That brings up one of the negatives or criticisms I hear about Kenpo from other arts; "analysis peralysis " we have way too many memorized techniques and the lack of simplification causes delays in reaction time. 



​


----------



## Jenny_in_Chico (Feb 8, 2010)

K831 said:


> ​ That brings up one of the negatives or criticisms I hear about Kenpo from other arts; "analysis peralysis " we have way too many memorized techniques and the lack of simplification causes delays in reaction time. ​


 
This is why training with spontaneous attacks, and using techniques with spontanous insertions/deletions/alterations etc. is so important, in my opinion. I think of the process of learning the techniques as a way of giving my body/brain complex the words to work with, and then training with random attack elements as forcing my body/brain complex to write freestyle prose under pressure instead of just reading a paragraph someone else has written. Of course I'm just at the start of my journey, but that is the way that I think of it.


----------



## MattJ (Feb 8, 2010)

K831 said:


> I have always understood "Action is faster than reaction" to be as much strategy and tactics as actual bio mechanical speed. My first thought when I saw that title was: "sure, the body may be a little faster on reacting, but not enough to catch up to the attacker who initiated movement first."


 
I agree with this. 



> "That brings up one of the negatives or criticisms I hear about Kenpo from other arts; "analysis peralysis " we have way too many memorized techniques and the lack of simplification causes delays in reaction time.


 
I agree with this totally as well. I always thought it odd that kenpo had the action>reaction mantra that was not reflected in the way techniques are taught ie; they are all defensive. I used to have students ask me why we didn't have any offensive techniques in kenpo, and I would usually respond with "leave out the first move", LOL. 
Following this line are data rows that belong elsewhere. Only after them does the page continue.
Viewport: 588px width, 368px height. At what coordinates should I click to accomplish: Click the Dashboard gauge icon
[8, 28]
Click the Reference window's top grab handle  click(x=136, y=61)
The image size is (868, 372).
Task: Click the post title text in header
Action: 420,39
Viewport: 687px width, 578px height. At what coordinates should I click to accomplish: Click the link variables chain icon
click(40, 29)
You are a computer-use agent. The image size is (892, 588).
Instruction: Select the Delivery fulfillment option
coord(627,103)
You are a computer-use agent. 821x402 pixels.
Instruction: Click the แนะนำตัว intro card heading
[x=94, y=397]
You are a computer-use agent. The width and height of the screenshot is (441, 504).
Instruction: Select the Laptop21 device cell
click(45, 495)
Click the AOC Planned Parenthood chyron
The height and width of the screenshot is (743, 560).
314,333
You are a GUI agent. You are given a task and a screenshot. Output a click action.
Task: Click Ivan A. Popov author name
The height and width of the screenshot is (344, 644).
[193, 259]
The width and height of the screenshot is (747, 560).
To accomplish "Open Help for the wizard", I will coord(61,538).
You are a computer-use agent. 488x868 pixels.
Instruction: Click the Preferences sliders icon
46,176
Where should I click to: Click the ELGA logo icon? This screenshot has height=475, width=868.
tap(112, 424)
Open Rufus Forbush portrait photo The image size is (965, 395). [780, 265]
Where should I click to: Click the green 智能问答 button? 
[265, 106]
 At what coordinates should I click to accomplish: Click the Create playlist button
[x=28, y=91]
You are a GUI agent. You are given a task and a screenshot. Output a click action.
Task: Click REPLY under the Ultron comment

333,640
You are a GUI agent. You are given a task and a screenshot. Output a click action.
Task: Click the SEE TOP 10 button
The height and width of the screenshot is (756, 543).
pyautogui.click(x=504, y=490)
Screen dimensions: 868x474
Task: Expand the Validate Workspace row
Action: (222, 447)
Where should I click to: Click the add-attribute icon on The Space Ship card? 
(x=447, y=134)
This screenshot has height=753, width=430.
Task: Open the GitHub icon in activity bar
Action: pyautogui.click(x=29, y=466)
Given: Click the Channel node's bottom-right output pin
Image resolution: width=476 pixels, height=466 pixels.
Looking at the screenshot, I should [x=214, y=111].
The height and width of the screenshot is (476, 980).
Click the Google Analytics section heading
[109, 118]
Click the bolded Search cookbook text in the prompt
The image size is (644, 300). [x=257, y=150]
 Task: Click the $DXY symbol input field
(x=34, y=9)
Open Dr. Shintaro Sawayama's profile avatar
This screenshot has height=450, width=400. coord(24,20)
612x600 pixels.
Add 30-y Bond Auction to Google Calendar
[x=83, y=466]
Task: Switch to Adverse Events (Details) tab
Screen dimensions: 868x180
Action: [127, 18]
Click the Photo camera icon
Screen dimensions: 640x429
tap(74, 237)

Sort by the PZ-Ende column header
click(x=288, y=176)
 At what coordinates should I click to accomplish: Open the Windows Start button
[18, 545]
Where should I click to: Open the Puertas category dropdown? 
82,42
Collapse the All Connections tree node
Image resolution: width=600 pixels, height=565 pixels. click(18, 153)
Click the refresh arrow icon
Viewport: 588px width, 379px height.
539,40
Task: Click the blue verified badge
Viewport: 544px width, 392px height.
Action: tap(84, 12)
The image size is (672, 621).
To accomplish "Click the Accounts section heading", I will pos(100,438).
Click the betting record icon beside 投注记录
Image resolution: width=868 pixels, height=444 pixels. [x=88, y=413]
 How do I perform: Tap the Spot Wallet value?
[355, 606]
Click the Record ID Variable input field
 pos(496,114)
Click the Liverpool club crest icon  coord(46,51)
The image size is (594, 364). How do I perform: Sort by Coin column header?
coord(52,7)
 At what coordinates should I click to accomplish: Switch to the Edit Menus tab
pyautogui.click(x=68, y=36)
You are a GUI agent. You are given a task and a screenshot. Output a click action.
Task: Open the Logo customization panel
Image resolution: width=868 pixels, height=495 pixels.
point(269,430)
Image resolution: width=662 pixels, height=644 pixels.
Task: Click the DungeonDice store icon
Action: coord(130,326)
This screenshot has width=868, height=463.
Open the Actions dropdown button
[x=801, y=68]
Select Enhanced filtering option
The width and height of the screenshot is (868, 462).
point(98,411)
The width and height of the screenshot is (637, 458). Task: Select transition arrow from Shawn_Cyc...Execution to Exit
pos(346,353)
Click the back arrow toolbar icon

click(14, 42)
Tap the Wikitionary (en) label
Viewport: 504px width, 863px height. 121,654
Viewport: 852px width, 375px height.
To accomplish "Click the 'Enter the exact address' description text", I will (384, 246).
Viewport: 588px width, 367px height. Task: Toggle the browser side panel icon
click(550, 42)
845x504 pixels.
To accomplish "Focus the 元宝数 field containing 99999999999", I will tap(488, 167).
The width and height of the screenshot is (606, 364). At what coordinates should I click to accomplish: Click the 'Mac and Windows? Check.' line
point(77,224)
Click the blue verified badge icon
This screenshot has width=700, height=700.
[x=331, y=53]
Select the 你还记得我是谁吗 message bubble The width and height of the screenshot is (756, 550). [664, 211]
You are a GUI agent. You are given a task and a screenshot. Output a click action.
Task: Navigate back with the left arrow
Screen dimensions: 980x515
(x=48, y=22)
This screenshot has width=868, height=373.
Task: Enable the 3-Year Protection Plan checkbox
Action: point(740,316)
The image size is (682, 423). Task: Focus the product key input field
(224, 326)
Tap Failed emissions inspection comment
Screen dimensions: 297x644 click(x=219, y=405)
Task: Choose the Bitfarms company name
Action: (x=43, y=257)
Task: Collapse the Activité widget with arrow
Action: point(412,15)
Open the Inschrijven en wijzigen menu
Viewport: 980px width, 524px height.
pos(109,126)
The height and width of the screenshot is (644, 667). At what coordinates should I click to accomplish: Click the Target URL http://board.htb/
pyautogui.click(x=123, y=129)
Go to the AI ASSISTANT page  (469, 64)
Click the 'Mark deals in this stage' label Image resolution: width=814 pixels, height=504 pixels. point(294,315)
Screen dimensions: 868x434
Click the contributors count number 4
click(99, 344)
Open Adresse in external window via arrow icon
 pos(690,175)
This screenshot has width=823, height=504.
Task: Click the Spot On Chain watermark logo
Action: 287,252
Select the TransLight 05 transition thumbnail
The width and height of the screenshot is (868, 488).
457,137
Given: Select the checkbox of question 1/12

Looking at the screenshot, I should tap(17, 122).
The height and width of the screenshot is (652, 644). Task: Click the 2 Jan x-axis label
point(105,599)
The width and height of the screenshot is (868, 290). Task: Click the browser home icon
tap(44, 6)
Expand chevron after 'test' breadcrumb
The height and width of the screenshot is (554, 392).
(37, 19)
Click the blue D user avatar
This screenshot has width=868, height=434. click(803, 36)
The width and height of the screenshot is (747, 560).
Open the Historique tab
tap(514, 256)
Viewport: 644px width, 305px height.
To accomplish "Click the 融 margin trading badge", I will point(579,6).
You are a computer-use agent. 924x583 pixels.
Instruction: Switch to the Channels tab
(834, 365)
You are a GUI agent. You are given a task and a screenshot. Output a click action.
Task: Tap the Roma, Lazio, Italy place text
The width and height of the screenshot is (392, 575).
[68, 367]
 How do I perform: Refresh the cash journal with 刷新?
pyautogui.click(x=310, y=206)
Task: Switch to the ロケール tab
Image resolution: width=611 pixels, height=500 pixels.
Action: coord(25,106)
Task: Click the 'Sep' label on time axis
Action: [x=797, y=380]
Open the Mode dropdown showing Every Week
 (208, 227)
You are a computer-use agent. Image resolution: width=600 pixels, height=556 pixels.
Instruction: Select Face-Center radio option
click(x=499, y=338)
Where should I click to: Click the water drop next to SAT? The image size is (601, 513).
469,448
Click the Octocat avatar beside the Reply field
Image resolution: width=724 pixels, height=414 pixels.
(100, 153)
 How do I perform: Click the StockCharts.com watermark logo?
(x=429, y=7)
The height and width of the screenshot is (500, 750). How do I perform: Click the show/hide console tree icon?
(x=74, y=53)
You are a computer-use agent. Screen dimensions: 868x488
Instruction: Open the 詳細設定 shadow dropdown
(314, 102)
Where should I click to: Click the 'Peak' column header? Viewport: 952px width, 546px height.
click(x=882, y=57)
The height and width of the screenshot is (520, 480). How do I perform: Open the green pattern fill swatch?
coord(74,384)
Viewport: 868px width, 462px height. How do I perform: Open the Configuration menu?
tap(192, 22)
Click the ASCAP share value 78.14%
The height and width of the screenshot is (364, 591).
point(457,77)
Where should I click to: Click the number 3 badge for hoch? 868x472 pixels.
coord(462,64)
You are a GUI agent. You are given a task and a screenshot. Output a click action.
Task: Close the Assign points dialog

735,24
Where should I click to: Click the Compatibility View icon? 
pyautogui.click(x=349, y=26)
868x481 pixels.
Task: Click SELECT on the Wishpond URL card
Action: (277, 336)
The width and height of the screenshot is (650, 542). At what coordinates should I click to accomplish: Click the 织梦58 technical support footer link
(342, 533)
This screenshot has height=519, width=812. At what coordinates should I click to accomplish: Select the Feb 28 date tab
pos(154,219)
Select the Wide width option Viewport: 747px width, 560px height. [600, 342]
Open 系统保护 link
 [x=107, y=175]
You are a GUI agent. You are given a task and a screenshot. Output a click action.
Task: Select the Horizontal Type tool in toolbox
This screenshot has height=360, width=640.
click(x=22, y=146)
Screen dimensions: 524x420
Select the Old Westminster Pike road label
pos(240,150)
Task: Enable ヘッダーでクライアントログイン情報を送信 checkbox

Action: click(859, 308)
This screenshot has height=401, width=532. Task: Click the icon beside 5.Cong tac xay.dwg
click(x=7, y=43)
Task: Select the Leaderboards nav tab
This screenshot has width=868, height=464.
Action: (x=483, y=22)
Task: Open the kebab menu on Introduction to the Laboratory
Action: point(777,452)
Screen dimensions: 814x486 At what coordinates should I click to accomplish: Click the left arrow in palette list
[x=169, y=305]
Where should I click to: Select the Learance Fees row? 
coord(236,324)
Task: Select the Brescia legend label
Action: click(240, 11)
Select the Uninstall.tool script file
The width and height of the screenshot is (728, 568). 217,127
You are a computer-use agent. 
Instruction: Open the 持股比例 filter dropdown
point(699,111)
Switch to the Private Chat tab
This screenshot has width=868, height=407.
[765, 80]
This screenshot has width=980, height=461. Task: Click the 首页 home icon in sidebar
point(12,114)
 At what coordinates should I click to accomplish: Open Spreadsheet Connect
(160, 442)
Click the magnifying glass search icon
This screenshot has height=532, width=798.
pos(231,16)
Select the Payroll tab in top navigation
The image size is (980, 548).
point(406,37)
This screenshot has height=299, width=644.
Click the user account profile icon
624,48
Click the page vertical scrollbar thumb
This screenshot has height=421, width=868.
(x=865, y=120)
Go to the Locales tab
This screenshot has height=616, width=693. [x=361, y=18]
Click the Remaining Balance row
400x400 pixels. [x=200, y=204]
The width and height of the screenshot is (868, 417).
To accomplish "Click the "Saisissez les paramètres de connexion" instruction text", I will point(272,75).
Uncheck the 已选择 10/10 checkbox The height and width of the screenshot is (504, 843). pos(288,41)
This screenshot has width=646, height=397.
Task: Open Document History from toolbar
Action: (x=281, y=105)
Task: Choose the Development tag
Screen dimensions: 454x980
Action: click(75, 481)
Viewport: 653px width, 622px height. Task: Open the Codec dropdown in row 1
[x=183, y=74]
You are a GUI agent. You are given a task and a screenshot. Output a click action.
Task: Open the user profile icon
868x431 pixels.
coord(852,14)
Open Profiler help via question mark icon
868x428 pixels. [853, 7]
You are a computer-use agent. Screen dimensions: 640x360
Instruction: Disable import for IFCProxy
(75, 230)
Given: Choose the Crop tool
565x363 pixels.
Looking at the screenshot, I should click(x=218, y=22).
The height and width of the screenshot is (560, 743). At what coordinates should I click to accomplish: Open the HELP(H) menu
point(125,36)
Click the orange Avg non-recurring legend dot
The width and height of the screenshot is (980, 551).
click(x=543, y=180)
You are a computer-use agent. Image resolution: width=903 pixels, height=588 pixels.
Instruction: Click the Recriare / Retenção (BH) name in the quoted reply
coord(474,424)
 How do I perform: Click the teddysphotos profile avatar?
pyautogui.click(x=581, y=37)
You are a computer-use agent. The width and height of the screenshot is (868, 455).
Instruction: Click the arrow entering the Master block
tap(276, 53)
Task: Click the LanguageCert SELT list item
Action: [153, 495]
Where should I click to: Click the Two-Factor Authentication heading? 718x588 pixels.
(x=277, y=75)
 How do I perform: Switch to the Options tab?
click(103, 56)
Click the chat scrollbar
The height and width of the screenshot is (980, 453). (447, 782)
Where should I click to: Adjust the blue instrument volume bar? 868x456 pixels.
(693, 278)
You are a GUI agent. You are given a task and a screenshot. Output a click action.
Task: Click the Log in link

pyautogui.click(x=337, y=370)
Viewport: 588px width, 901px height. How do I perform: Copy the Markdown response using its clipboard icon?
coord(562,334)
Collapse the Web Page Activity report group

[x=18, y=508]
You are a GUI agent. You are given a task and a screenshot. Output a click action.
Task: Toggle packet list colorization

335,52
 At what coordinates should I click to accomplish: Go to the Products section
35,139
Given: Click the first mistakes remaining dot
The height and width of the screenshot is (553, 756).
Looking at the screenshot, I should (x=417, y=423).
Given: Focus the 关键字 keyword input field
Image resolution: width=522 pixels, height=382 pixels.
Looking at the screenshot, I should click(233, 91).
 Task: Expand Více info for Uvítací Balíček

I personally found that more spontaneous drills and sparring helped to break the "paralysis analysis".


----------



## celtic_crippler (Feb 8, 2010)

Jenny_in_Chico said:


> This is why training with *spontaneous *attacks, and using techniques with *spontanous* insertions/deletions/alterations etc. is so important, in my opinion. I think of the process of learning the techniques as a way of giving my body/brain complex the words to work with, and then training with random attack elements as forcing my body/brain complex to write freestyle prose under pressure instead of just reading a paragraph someone else has written. Of course I'm just at the start of my journey, but that is the way that I think of it.


 
I think that hits the nail on the head. 

The idea in regards to what we do is to build spontaneous, effective responses to particular actions instead of just a knee-jerk reaction. 

I think constant training takes advantage of...


> When we see a change in the environment and make a reaction to it, the signal comes in through the eye, gets sent to the back of the brain and from there to the areas that control movements.
> 
> When we initiate the movement ourselves, the signal originates in the decision areas at the front of the brain and goes from there to the movement centre.
> 
> *"The key idea is that effectively the brakes get taken off faster when we're making a reactive movement, *so we can get moving faster, than when we make an intentional movement,"


 
...by building "muscle memory" through repetition.

All this article basically says is that a "Decision-Based" action takes longer to execute than a "Reflexive-Based" action. 

I think one of the main things to take away from that article is the importance of being spontaneous; that is having practiced to the point to where your reactions to aggressive stimulus have become embedded within your subcouncious to the point where they do not require concious decision to execute. They become reflexive. 

If you have to think about how a technique is accomplished, then you haven't practiced enough. 

"He who hesitates, meditates in the horizontal position." -SGM Parker


----------



## K831 (Feb 8, 2010)

MattJ said:


> I agree with this totally as well. I always thought it odd that kenpo had the action>reaction mantra that was not reflected in the way techniques are taught ie; they are all defensive. I used to have students ask me why we didn't have any offensive techniques in kenpo, and I would usually respond with "leave out the first move", LOL.




I have always been puzzled by that as well. 

I agree with the "leave out the first move" idea and in fact I practice that way often. We also have the freestyle (offensive) techniques, but they get neglected at most schools in favor of the defensive techniques.



celtic_crippler said:


> I think that hits the nail on the head.
> 
> The idea in regards to what we do is to build spontaneous, effective responses to particular actions instead of just a knee-jerk reaction.
> 
> ...



I agree, however, I think that could be accomplished with say, maybe 40-60 defensive techniques. I honestly believe 154 is ridiculous.

There is a place for techniques and technique line. But I think the muscle memory and the mechanics and motion and targeting and opponent response etc can be ingrained in much less than 100+ techniques. 

Learn the core techniques, drop the redundant ones, and focus on spontaneous drills and two man sets that teach how to actually use Kenpo in real time. We have a wonderful system, we don't seem to teach it very well in my opinion. The mass amount of techniques is, IMHO, a result of Mr. Parker taking it "commercial" and being business savvy.


----------